◆ **WHAT YOU HAVE TO DO**
Copy each line of the data below word for word, omitting the pictures from your reply.

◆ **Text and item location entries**
+-------+

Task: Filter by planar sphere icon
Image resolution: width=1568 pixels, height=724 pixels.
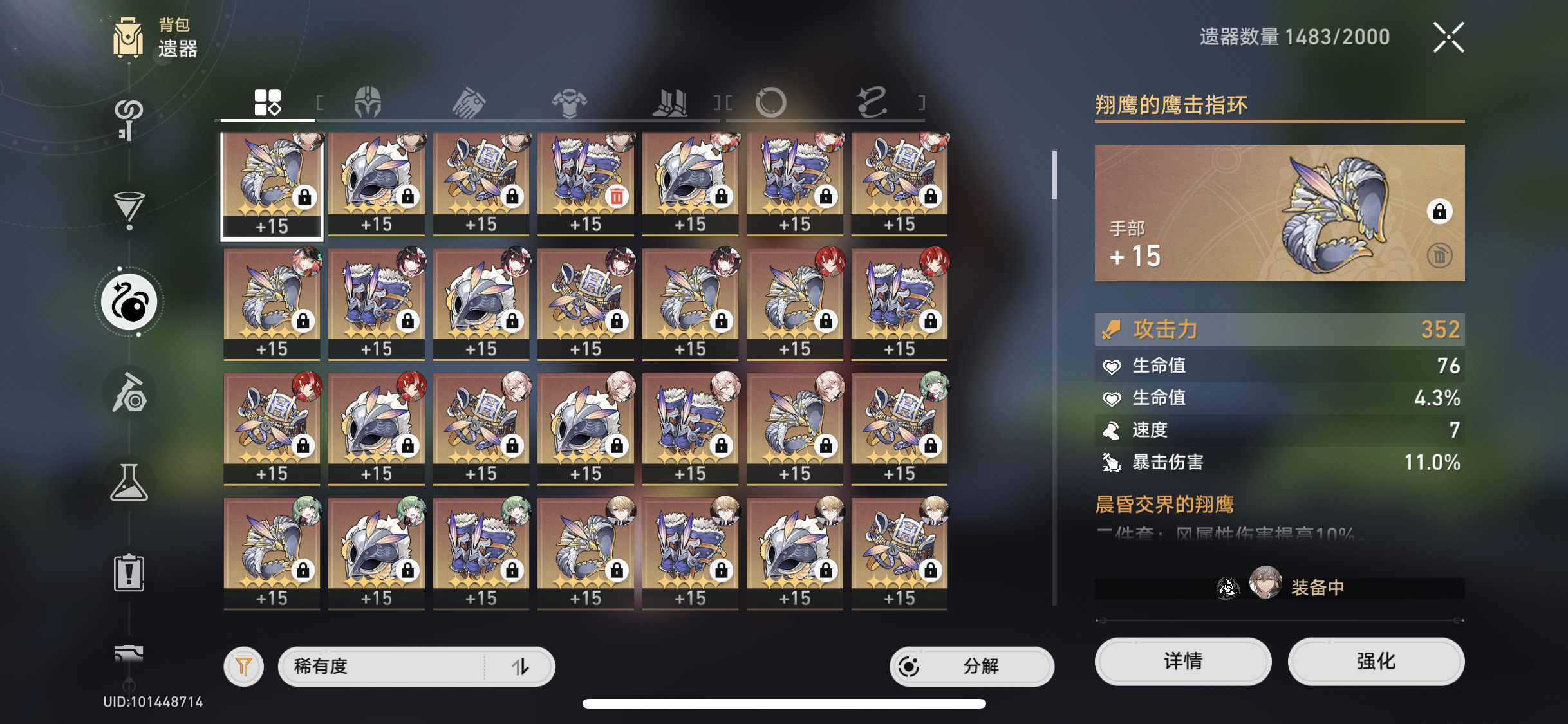Action: pyautogui.click(x=770, y=102)
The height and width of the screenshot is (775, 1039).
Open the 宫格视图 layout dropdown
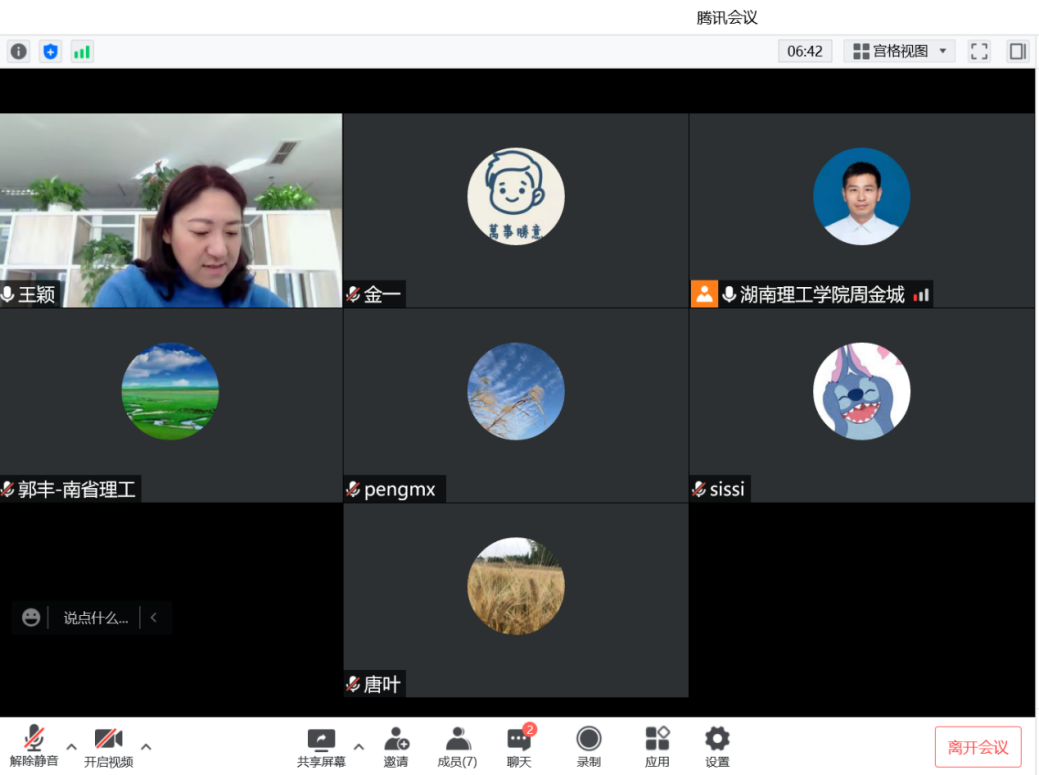[899, 51]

+-------+

◆ **RESULT BELOW**
Task: Filter by planar sphere icon
Image resolution: width=1568 pixels, height=724 pixels.
Action: pyautogui.click(x=770, y=102)
The height and width of the screenshot is (775, 1039).
Open the 宫格视图 layout dropdown
[899, 51]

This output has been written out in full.